In the meantime, the doctors at Shands have approved oxygen therapy and the insurance company has already provided a concentrator and portable oxygen equipment. I’m now using oxygen at night. Next week I’ll begin the inhaled Cyclosporine treatment.

P.S. To make sure the portable oxygen works I used it on our last walk this afternoon. Bernie thinks it’s cool.

Return to Shands

We’re returning to Shands on Monday for additional tests relative to getting on the transplant list. We’ll also pick up a nebulizer for the inhaled cyclosporine and get instructions to operate it.

P.S. Harriet and I went out for breakfast this morning at First Watch. When I got back home, Bernie had been a bad boy. He pulled my jeans out the doggy door onto the pool patio, and messed up the bedroom rugs. Oh…and ate a box of Gas-X. That’s right, a whole box of those pink chewable tablets.

The Shands update

First, the fun stuff: Bernie went crazy when we got back. We’d told the maids who come on Wednesdays that when they left they should lock him in our bedroom (of course, there’s a doggie door so he can roam the backyard pouncing on lizards). But we were longer than we expected and didn’t get home until almost 5pm. And when I opened the bedroom door he exploded into the hall, circled me three times, and then dashed up the stairs circled the smaller couch twice and nearly knocked Harriet over.

I think he was happy to see us. But not quite as happy as when I took his leash down. I never hook it on him, but he knows that means we’re going on a walk. And so we did.

Now, as regards the more serious stuff. The doctors are concerned about my declining lung function. They are not yet ready to call the Zithromax treatment a failure.
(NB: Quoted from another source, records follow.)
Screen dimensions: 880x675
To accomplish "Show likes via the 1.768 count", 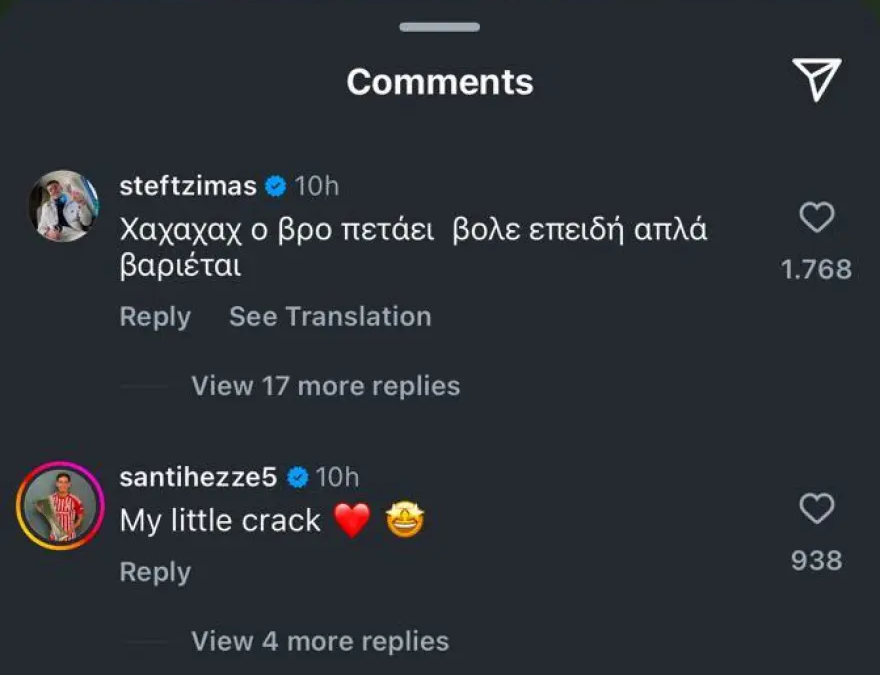I will pos(816,269).
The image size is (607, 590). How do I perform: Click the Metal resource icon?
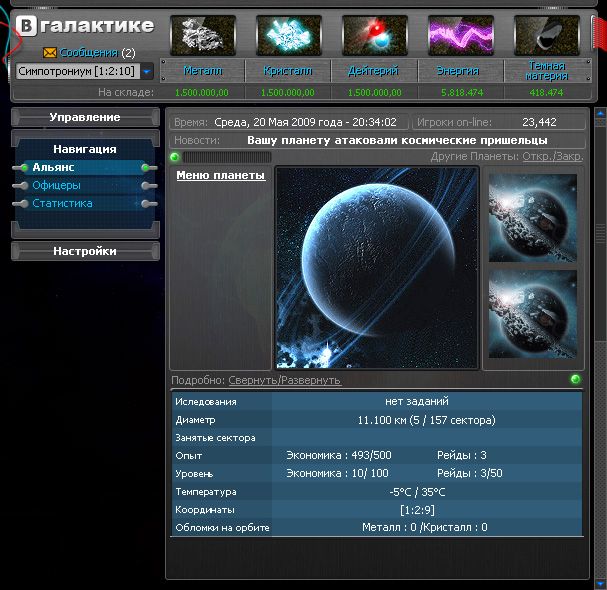203,35
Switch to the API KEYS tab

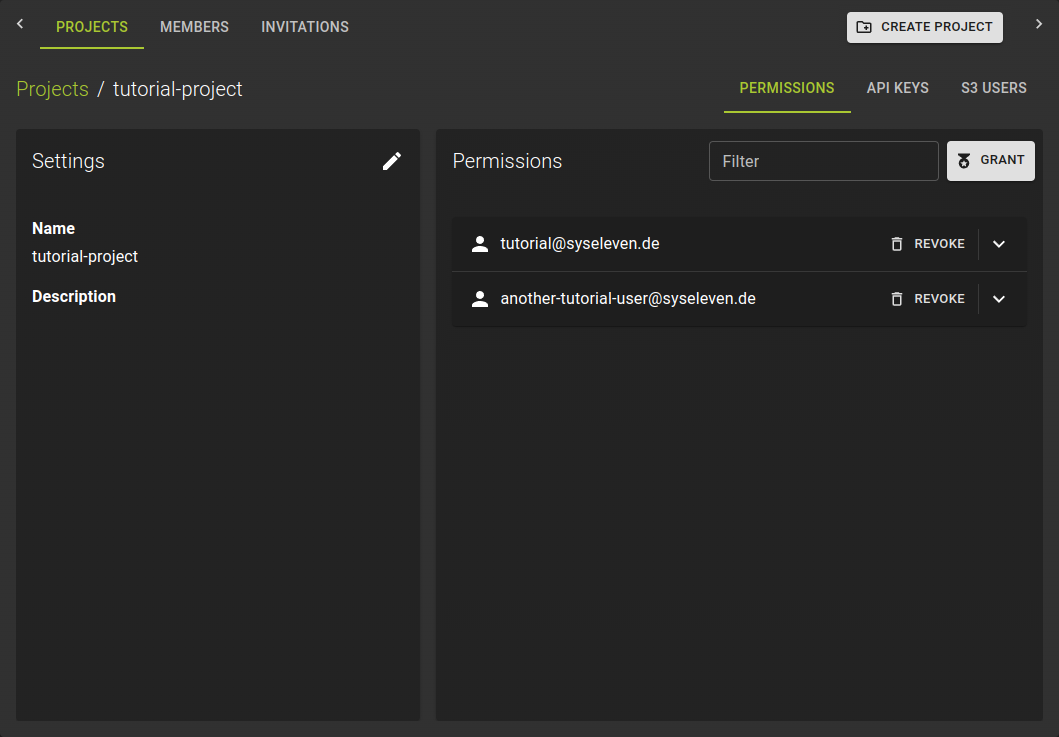click(897, 88)
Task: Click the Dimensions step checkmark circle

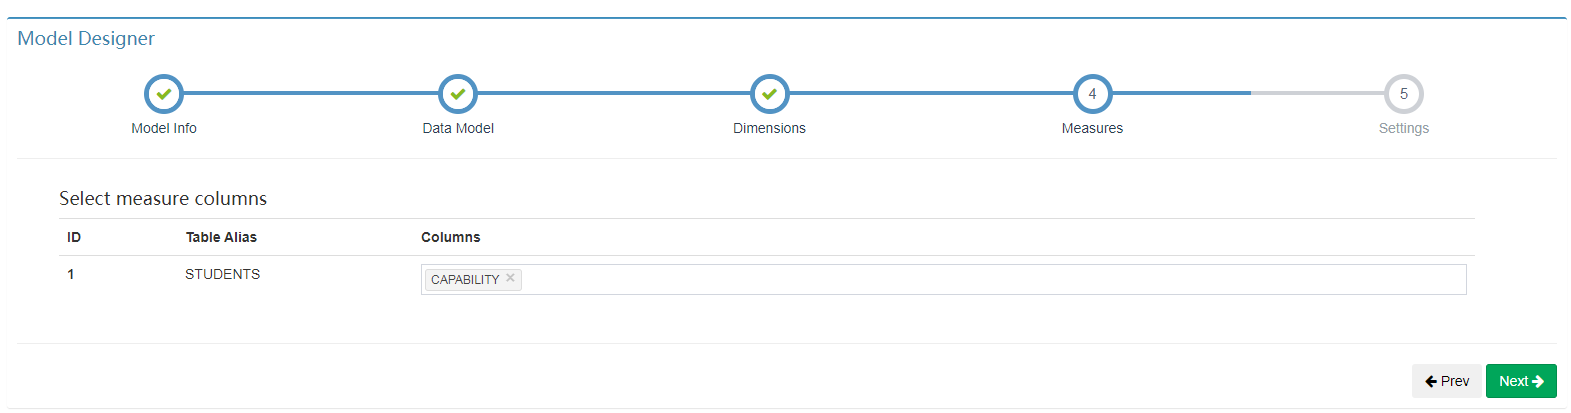Action: [770, 94]
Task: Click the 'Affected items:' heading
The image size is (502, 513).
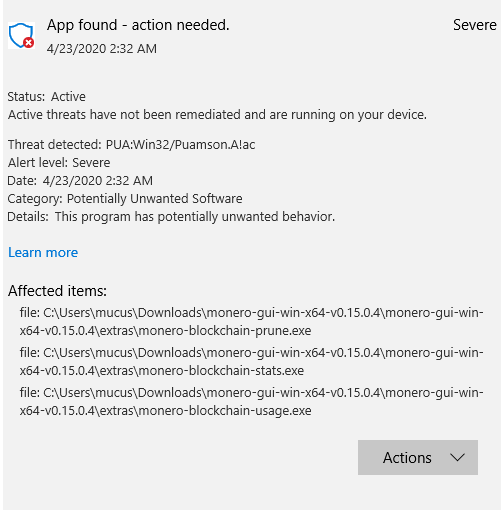Action: [x=57, y=291]
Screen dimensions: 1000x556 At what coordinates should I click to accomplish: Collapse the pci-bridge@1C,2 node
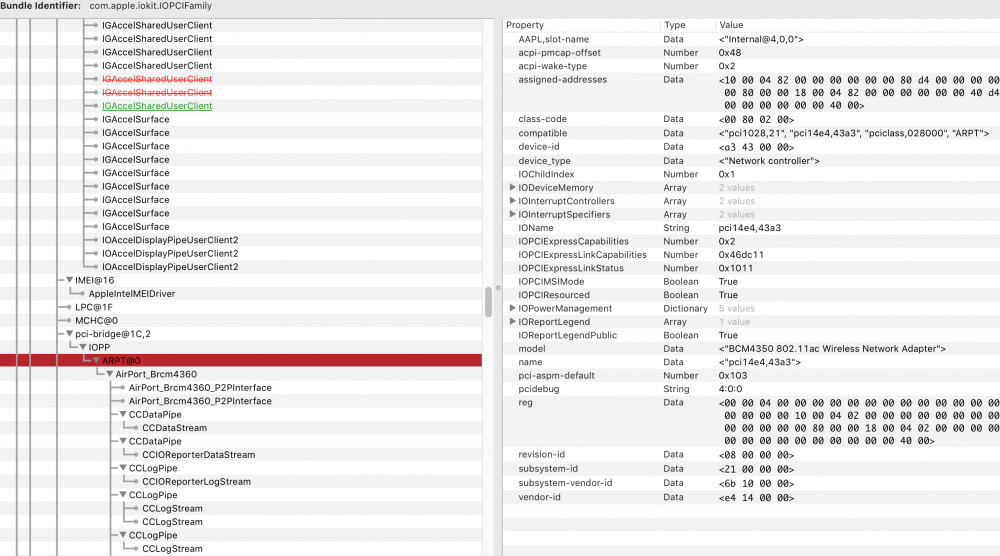69,334
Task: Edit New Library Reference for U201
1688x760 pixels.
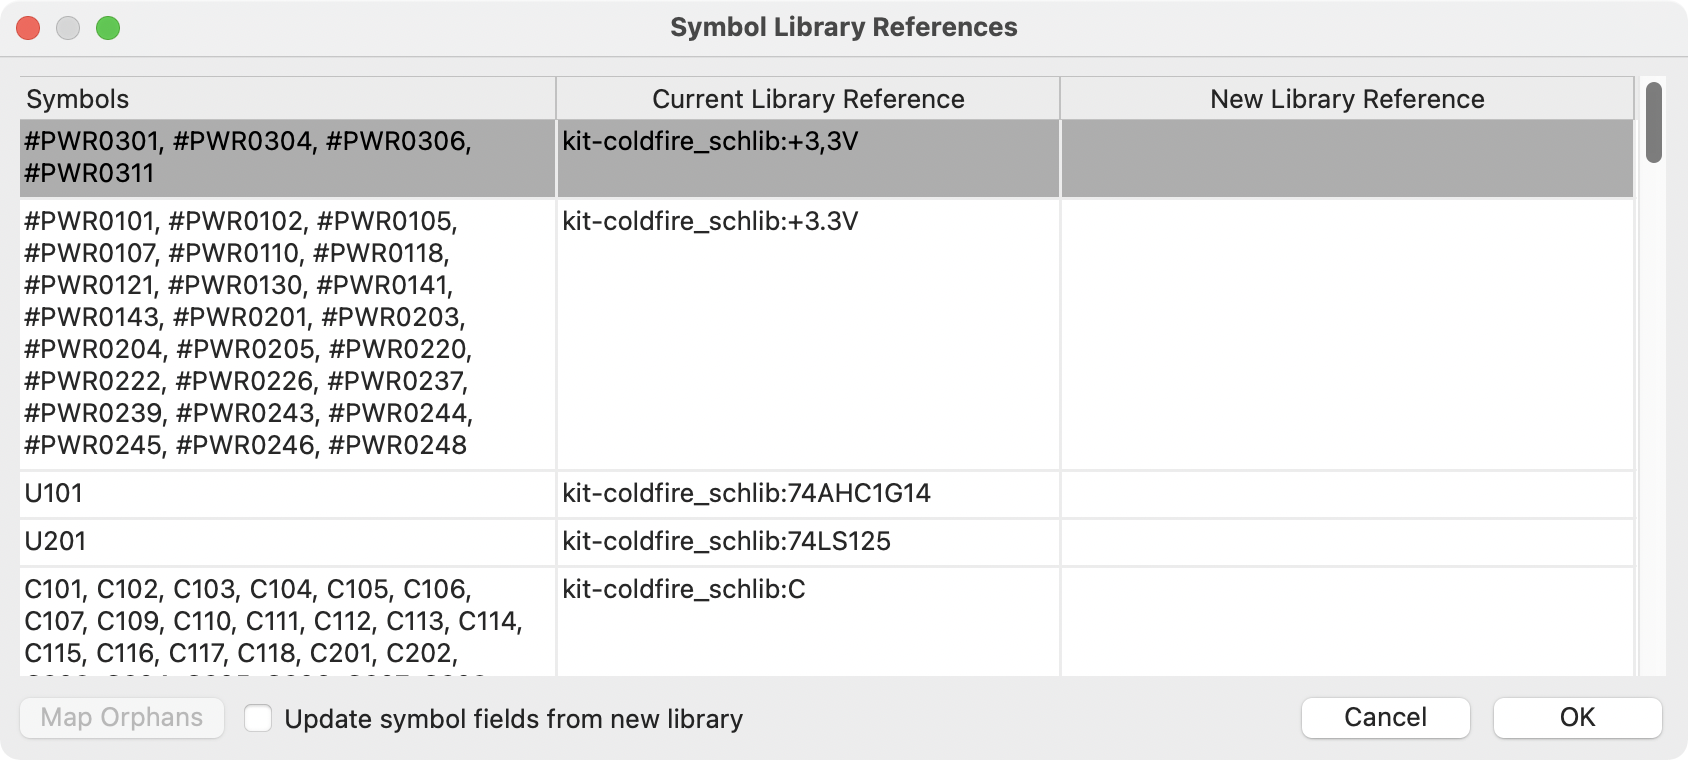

I’ve only been on this powerful antibiotic for two weeks and they say it can take up to four weeks before you know the result. So, we will continue.

However, we are also moving ahead with two alternatives. They have already contacted the company running a test with inhaled cyclosporine (a key immune suppressant) and requested a supply of the drug for me. And we have begun the various tests that need to be performed for the doctors to put me on the list for a re-transplant. I believe I mentioned the PRA blood test which was done at Shands on this trip. Before we left they also had me in for an echocardiogram.

Finally, we’re scheduled for another meeting with the doctors in two weeks. In the meantime, life goes on. And Bernie is looking at me as if it’s time for our second walk this morning.

Latest update

I have no idea where this will lead, but I thought I should put the information in this blog.

I called Wendy,my transplant coordinator, this morning and left her a message that my FEV1 (lung function) was continuing to decline and had now gone below 2.0 – about 60% of predicted for a man of my age and weight. This afternoon she called back and told me that Dr. Baz, the lung transplant director at Shands, had ordered a PRA (Panel Reactive Antibody) test for me when we go to Shands on Wednesday morning.

Naturally, I asked what a PRA was. She explained that it was the first protocol for re-transplantation.